EPÍGRAFE PARA UNA NOTICIA

Acerca de Jorge Alania Vera:





La niña de mis ojos tiene miedo

Está en un lugar cualquiera de la ciudad, en una calle cercana o lejana o muy lejana, en un caserío rural, en una trocha de las tantas que hay en nuestras tierras, en una casa de cemento o de adobe, en un parque, en la ribera de un río, en las afueras de un colegio, en la explanada de unos juegos infantiles…allí está y en  donde está tiene miedo.  La acechan  y no lo sabe. O lo sabe pero no lo entiende del todo…

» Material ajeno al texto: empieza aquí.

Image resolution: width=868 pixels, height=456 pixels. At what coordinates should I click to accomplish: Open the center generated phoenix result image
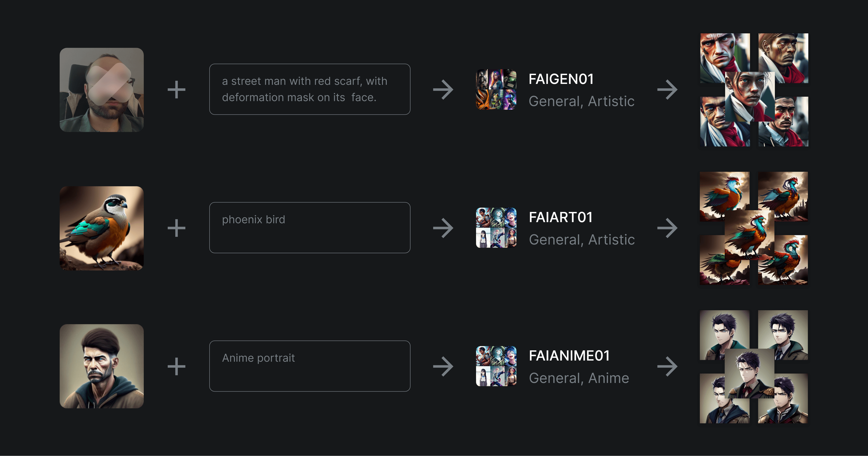pos(750,235)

 Según estadísticas oficiales pero con seguridad incompletas, en el año 2018 se han producido en América Latina  614 feminicidios de niñas y adolescentes. Al tope de la trágica estadística está El Salvador con 157 casos y abajo, Costa Rica con 19. En el medio Argentina con 140; México con 89; Perú con 79; Colombia con 64; Brasil con 66…y la lista sigue. Y los números que hielan. Pero no son números; son almas, rostros, miradas, sonrisas. Sus cuerpos inertes- según los datos- fueron recogidos de muchos sitios frecuentados por ellas y sus asesinos fueron gente de todo tipo: desde sus propios padres hasta los más insanos y malvados depredadores de la calle.

En un estudio de Celeste Sacccomano, de la IESE Business School, se cita una conclusión inobjetable: “La violencia contra la mujer es una violación de los derechos humanos, un problema social, un problema de salud pública y una barrera al desarrollo económico de los países”. Según la Organización Mundial de la Salud, América Latina es la región del mundo más afectada por esta lacra. Si eso significa y acarrea el feminicidio, qué no hará en su expresión más execrable: el feminicidio contra las niñas y adolescentes.

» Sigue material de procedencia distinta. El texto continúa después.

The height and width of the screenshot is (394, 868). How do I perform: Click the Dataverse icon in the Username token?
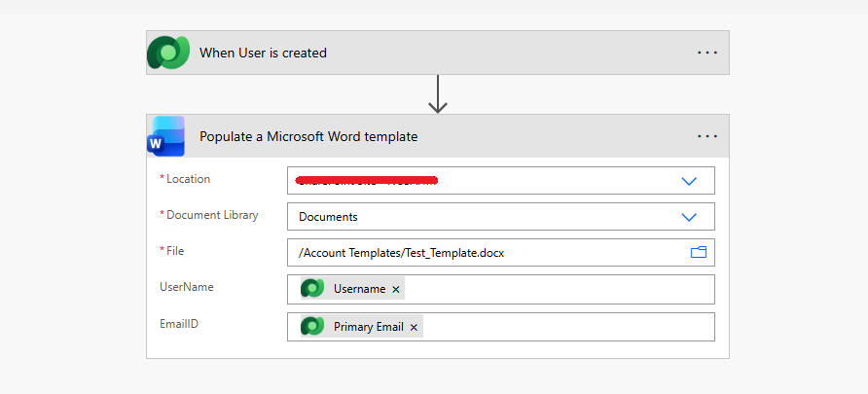pos(312,288)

Cuando de abandono, pobreza, desgracia y marginalidad se trata, los niños sufren. Pero las niñas sufren más.  En el gran aniego reciente de San Juan de Lurigancho, escuché decir que el sufrimiento tenía rostro de mujer. Quienquiera que haya vivido en carne propia esa adversidad o haya  visto las imágenes  por televisión, lo puede atestiguar. Rostro de mujer y, por lo mismo, de niña. En todo gran desastre- según la casuística-  las niñas son las más vulnerables: en las calles, en los albergues, en los centros de ayuda.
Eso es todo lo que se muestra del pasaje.